Originally posted by Pheo
I fed exactly this point back to the Pentax rep - he asked me what I was missing - A replacement for my Tamron f2.8 17-50mm with WR - "what about the 16-50mm DA*" - Informed him I wouldn't touch it due to its bad rep with SDM motor failures, and that SDM not being fast enough. We talked for some time about the possibility of adding the DC motor to more lenses, he seemed as perplexed as me as to why this couldn't be done.
If the in-body motor is fast and silent, why even bother to continue in-lens focus motors of any kind?
It is clear to me that screw-drive lenses are extremely reliable versus in-lens motor designs (of any brand, and yes, there have been issues with in-lens focus motors of other brands), and you pay for only one focus motor versus one with every lens. Pentax has a quick-shift design that works just fine with the screw drive as well.
The screw-drive lenses I have are faster than any SDM lens I have owned, and while they might not keep up with a ring-motor design, they have to be far cheaper to make.

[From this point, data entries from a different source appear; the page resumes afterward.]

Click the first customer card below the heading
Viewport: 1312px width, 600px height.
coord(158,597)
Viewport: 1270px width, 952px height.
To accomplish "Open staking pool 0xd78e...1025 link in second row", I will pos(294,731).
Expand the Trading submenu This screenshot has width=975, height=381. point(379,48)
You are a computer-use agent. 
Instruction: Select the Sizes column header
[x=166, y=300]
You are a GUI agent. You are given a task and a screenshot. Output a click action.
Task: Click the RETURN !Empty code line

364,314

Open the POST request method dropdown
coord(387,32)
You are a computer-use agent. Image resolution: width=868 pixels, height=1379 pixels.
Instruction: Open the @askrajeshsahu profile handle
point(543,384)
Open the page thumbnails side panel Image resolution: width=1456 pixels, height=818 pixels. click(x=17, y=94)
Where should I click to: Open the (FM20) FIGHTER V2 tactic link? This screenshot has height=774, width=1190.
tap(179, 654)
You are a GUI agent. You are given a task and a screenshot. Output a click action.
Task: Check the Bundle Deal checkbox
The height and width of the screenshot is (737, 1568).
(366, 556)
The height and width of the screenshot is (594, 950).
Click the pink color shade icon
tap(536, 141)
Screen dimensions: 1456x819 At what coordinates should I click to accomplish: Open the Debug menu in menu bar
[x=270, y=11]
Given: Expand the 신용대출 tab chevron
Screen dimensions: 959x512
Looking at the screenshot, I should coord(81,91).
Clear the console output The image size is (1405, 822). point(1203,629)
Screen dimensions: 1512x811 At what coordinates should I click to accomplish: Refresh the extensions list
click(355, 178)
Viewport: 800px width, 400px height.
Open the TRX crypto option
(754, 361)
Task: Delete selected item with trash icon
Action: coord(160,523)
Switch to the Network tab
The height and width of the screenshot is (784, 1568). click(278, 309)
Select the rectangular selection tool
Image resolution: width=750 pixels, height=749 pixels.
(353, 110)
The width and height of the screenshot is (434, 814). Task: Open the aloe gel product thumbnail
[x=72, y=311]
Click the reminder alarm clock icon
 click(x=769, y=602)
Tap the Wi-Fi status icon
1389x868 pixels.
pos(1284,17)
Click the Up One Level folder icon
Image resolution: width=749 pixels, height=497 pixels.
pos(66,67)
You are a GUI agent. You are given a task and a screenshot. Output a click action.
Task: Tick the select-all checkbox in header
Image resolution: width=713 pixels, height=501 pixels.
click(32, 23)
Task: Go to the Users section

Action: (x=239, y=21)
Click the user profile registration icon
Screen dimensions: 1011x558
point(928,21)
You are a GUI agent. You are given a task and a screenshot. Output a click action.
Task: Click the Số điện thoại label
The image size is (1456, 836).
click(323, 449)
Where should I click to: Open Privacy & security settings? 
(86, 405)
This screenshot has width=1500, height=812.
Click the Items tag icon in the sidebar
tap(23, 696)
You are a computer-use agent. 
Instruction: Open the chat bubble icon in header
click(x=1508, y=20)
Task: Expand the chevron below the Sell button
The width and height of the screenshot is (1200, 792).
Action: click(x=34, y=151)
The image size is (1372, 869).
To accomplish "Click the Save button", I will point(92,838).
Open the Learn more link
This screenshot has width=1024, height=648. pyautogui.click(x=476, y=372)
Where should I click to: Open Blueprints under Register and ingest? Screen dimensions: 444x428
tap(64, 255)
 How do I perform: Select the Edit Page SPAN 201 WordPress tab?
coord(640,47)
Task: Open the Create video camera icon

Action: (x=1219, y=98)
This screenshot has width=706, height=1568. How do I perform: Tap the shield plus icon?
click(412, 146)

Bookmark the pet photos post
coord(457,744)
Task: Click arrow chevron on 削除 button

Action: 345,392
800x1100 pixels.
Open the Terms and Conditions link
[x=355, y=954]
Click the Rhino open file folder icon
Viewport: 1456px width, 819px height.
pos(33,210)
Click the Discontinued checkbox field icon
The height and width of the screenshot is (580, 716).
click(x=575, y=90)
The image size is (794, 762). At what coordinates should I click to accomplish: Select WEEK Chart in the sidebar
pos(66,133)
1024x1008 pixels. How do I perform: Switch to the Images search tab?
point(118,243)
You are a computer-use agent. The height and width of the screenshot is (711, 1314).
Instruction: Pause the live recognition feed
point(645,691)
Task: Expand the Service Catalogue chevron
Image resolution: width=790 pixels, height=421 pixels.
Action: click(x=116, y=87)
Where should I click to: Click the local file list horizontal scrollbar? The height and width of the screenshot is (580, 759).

Putting a motor in the lens also means that the lens will never perform any differently than the day it was designed. While you are stuck with the gear ratio chosen for a screw-drive design, with the motor in the body, you can improve it with every generation and all lenses will benefit.
You have to have an in-body motor anyway to keep the backwards compatibility that Pentax is known for, and the main knock I hear against screw-drive lenses is the noise (which I am sure is mainly the motor in the body), so a fast and silent in-body motor is a simple and brilliant solution.
I hope that Pentax continues to think out of the box and doesn't listen to the folks that want the brand to "me too" everything CaNikon does, as that will leave only one way to compete: price.
I was holding out for the discounted K5II, but I may have to scrape up enough for the K3 if the IQ looks good.